[photopress:IT_Wang_Jianzhou__China_Mobile.jpg,full,alignright]In Davos last week up came the fact the Chinese government can spy on the country’s 500 million mobile phone users.
Wang Jianzhou, the CEO of China Mobile Communications Corporation, China’s biggest mobile phone company which has more than 300 million subscribers, said the company had unlimited access to the personal data of its customers and handed it over to Chinese security officials when demanded.
US Congressman Ed Markey described this as ‘bone-chilling’ and it was said it sent shivers through an audience of telecom experts at the World Economic Forum who immediately saw the potential for misuse and surveillance.
Wang Jianzhou was explaining how the company could use the personal data of its customers to sell advertising and services to them based on knowledge of where they were and what they were doing.
When pressed about the privacy and security implications of this, he added: ‘We can access the information and see where someone is, but we never give this information away . . . only if the security authorities ask for it.’
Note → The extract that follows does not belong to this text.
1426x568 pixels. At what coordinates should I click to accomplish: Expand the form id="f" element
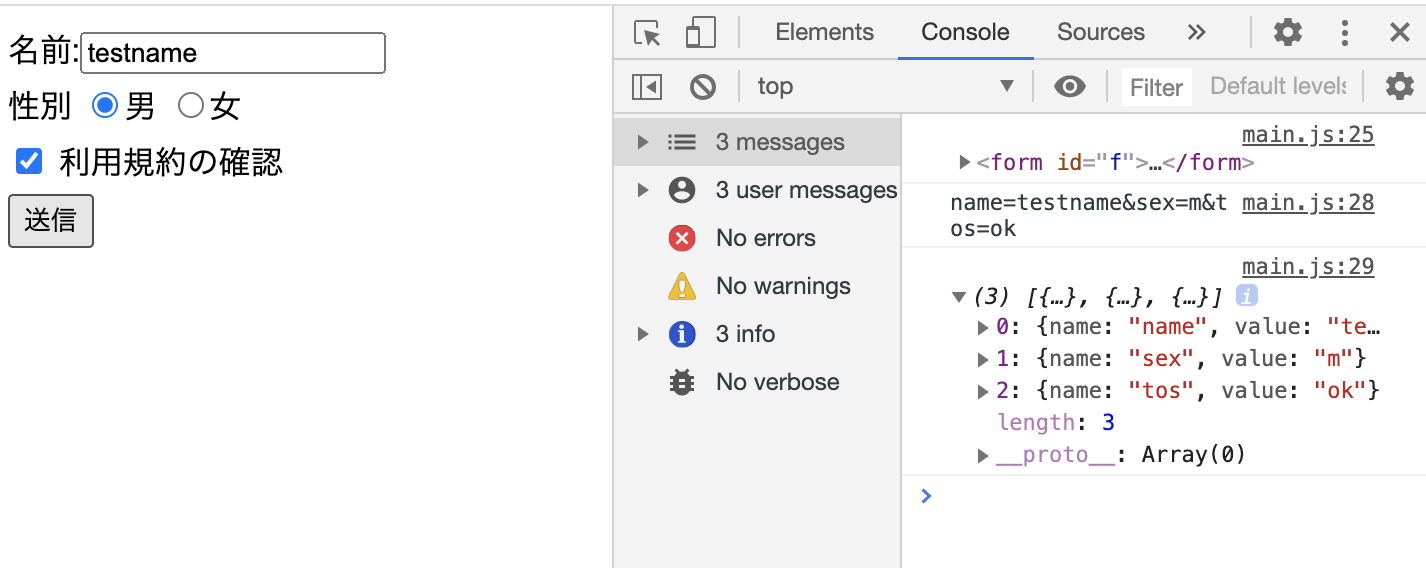pos(964,162)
Ed Markey, who is chairman of the US House of Representatives subcommittee on telecommunications, contrasted the situation with the checks and controls in place in the United States, where a court order is required for the government to check phone records.
Jonathan Zittrain, a professor of Internet governance and regulation at Oxford University in Britain, stressed how the mobile phone had become a serious threat to privacy in all countries.
The shock horror reaction of the United States is, politely, high farce.
Similar facilities exist and are used to my quite, quite certain knowledge in both the UK and the United States without any court order being involved. The difference is the people who do this do not make admissions about it in public.